-- Provided material follows --

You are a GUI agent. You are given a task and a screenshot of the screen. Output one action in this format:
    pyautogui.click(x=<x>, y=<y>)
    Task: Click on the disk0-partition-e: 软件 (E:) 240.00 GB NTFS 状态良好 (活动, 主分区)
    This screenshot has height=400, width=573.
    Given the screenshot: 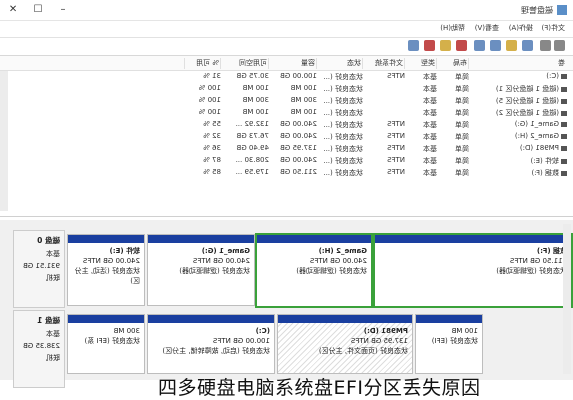 What is the action you would take?
    pyautogui.click(x=106, y=270)
    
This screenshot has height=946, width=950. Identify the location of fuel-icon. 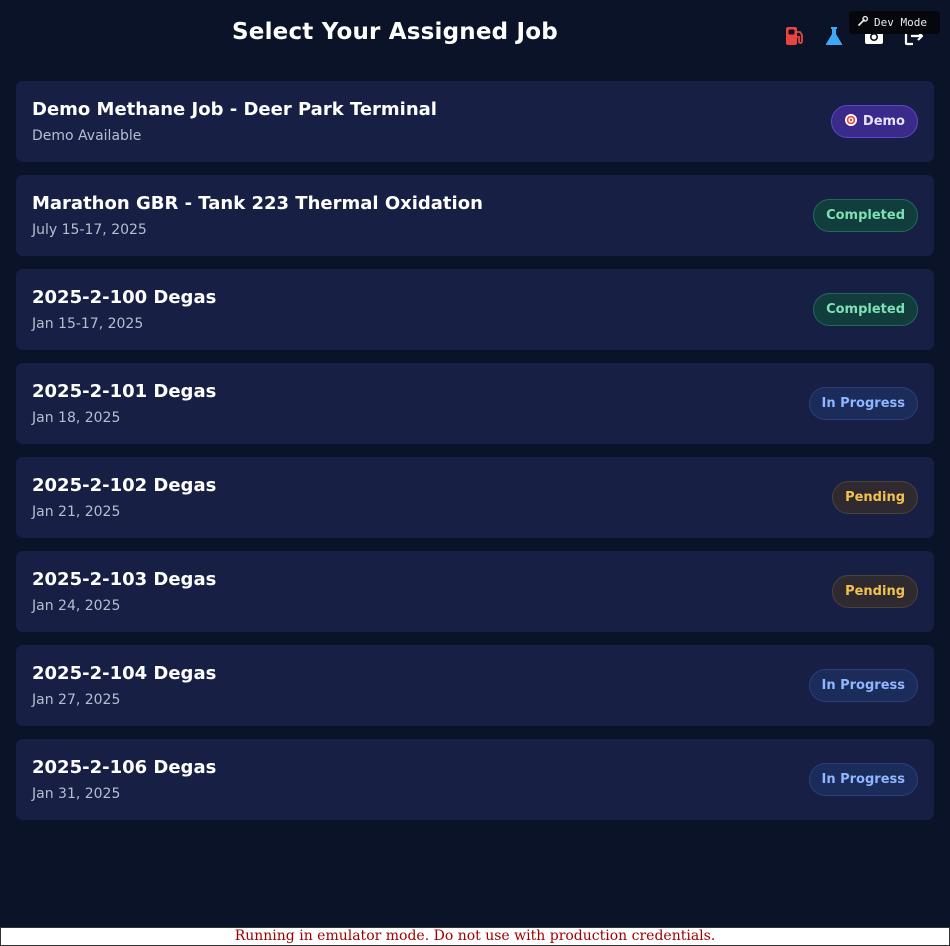
(794, 36).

-- Provided material concluded --

* Assignment *
Please extract, word for word, the lines from the one containing "This screenshot has height=946, width=950." through the last line above, both included. Omit the pictures.

* Written solution *
This screenshot has height=946, width=950. Identify the location of fuel-icon. 
(794, 36).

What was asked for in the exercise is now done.